When I visited Armenia, our homeland, for the first time, I felt as though my appreciation of the country’s cultural and historical wealth was accentuated by the knowledge that was transmitted to me over the years at Armenian school.

It wasn’t perfect, and some days, especially towards the end, it felt suffocating. Nevertheless, I have many fond memories of attending an Armenian elementary and high school, where a “home”-like atmosphere permeated. And to this day, some of my closest friends are from Armenian school.

Unfortunately, a sense of widespread apathy has taken over the alumni, materialized in our inability to mobilize and create an active alumni association.

Will this indifference eventually lead to the closure of schools? Potentially, but it won’t be the only factor. In August 2010, it was reported that what remains of the Kaloustian School in Cairo is being merged with another Armenian academic institution, the Noubarian School. The Kaloustian School was established in 1854 and has had as many as 800 students. The current student population of 45 cannot sustain the school.

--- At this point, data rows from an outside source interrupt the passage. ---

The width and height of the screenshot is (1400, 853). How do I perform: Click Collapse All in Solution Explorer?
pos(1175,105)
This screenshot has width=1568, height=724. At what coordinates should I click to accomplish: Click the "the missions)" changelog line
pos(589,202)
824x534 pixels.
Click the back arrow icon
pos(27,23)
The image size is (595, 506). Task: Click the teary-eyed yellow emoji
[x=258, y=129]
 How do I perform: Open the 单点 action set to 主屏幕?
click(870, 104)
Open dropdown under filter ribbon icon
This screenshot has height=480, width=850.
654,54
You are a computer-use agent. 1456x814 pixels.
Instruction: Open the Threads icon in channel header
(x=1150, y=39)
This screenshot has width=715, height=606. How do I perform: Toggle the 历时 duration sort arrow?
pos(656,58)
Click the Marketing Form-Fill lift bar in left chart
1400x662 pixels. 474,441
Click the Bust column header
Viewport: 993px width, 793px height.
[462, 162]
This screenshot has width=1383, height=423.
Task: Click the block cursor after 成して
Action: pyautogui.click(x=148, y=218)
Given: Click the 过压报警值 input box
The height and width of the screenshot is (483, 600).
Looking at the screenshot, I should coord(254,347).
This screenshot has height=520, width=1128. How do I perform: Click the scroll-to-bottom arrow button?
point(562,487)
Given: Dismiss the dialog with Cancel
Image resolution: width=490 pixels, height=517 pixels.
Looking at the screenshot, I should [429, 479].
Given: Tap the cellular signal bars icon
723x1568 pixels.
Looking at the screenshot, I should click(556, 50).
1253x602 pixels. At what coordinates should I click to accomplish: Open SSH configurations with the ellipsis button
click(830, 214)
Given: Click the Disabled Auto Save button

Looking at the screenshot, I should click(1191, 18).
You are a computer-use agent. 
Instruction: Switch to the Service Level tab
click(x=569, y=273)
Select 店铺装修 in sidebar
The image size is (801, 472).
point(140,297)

The reasons boil down to decreasing numbers of Armenians living in Egypt, as a result of recent emigration waves, families opting for non-Armenian schools, an Armenian community that is now predominantly Arabic-speaking, and an increase in mixed marriages. In a sense, these realities are linked to being scattered in a diaspora, but as I have argued in previous columns, they do not always have detrimental effects. They are part of the dynamism and regeneration of a diaspora.

The merger of the schools in Cairo may be a way of salvaging both institutions, though it is undeniable that an academic institution that once thrived is essentially defunct today. The Melkonian Educational Institute in Cyprus suffered a similar fate, closing its doors in 2005. On the other hand, the Armenian College and Philanthropic Academy in Calcutta, India, established in 1821, experienced the reverse: After experiencing a difficult period, it was revived in 1999 when the administration of the school was transferred to the Mother See of Holy Etchmiadzin.

A friend of mine recently expressed regret over the fate of the Kaloustian School in Egypt. She insisted that we should focus on repopulating Armenia and improving the country, namely the schools there, as the future of the diaspora looks grim. The numbers in Egypt are telling. This once bustling diasporic hub in Africa used to count around 50,000-60,000 Armenians. Today, the community counts all but 3,000.

Indifference and assimilation may be some of the causes behind school closures throughout the diaspora, but migratory patterns are also an important factor. The population may be moving out of Egypt, but Armenian populations are moving into other cities, namely in North America. Repopulating and “returning” to Armenia is a passionate ideal with complexities, which I do not delve into here. In reality, however, emigration from Armenia is at a high rate, while the number of diasporans repatriating to Armenia remains low.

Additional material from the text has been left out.